◆ Given records
┌──

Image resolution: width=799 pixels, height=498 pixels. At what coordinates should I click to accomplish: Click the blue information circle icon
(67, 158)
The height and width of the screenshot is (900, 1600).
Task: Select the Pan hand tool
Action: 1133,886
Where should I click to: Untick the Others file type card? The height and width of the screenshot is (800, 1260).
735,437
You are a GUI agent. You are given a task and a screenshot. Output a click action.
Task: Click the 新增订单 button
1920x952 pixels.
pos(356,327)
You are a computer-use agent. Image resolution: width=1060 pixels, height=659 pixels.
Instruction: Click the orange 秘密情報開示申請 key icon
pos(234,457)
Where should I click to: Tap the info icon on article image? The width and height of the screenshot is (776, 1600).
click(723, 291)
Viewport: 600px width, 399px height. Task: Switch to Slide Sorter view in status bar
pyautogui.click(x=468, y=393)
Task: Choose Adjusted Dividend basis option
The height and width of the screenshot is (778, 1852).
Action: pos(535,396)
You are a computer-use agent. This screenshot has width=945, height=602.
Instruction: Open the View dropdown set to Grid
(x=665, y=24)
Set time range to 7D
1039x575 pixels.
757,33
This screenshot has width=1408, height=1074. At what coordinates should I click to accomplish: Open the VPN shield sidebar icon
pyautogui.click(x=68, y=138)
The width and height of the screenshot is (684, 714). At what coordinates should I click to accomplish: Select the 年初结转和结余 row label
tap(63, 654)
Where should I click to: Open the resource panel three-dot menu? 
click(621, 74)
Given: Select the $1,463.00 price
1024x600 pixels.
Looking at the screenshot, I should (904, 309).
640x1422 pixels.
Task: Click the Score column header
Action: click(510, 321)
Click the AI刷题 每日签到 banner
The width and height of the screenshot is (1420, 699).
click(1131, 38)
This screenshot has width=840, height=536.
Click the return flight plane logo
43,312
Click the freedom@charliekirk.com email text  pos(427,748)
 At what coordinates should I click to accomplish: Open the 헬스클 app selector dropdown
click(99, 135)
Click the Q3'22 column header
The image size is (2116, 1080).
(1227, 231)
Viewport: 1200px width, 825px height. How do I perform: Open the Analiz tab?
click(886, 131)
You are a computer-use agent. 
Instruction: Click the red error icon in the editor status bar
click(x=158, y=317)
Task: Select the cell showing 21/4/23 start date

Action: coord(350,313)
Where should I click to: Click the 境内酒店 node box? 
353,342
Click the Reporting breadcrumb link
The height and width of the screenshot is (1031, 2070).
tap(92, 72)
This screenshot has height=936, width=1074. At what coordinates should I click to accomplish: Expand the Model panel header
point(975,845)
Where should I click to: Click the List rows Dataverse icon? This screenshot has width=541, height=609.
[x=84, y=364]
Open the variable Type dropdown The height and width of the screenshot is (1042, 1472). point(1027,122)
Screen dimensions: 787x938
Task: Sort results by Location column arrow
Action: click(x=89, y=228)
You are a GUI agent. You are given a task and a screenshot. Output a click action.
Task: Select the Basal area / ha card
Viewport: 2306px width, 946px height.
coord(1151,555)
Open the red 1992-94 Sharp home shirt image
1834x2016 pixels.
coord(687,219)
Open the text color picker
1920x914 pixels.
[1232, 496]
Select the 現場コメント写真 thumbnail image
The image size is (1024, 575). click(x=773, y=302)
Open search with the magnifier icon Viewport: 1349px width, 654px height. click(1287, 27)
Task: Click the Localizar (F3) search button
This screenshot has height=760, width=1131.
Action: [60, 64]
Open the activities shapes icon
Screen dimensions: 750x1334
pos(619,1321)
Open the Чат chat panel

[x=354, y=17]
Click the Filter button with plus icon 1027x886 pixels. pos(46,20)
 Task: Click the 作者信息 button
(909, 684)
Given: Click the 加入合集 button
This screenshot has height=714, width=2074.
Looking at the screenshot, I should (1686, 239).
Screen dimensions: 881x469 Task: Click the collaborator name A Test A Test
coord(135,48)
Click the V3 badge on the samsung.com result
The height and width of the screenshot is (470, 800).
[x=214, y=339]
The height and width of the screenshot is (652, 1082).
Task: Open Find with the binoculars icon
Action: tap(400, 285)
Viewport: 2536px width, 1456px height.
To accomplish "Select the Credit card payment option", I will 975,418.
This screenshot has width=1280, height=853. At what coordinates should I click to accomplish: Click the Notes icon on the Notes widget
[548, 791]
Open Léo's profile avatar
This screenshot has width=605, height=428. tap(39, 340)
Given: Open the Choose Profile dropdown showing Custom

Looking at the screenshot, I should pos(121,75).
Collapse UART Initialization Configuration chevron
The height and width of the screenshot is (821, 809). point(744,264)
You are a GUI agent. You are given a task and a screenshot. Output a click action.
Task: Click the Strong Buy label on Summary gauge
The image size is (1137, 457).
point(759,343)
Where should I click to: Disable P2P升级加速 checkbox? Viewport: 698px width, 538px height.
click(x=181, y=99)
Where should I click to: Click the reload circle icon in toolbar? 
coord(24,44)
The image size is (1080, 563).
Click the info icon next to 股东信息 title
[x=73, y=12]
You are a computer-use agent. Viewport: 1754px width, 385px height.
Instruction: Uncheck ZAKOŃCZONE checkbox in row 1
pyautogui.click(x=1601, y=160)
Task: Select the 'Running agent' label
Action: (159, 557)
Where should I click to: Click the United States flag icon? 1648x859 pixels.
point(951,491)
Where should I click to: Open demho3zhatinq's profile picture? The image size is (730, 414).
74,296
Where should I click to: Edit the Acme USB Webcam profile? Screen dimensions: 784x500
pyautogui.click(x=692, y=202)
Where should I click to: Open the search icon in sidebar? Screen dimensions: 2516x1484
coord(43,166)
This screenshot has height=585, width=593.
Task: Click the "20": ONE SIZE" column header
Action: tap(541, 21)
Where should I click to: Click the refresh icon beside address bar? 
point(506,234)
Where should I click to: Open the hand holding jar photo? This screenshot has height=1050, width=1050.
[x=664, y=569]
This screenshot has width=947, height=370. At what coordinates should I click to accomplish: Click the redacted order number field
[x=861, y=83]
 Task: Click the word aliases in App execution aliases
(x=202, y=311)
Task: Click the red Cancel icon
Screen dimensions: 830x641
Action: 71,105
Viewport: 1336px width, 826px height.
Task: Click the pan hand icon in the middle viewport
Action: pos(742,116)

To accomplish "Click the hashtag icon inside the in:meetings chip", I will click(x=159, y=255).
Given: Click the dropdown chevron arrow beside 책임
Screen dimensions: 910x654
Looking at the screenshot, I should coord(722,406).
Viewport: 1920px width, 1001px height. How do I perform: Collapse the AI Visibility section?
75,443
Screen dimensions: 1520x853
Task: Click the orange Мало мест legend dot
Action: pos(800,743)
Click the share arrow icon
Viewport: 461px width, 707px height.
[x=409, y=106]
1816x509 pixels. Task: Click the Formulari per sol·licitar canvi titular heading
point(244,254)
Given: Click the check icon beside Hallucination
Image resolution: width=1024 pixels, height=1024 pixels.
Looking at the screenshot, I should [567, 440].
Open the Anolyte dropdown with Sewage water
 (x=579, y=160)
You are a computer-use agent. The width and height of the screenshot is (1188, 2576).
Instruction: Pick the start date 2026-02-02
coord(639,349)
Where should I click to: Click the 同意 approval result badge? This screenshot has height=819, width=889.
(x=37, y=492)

└──

◆ What the exercise asks
Return every line from the entries that holds the string "text".

◆ Output for this task
Click the freedom@charliekirk.com email text  pos(427,748)
Open the text color picker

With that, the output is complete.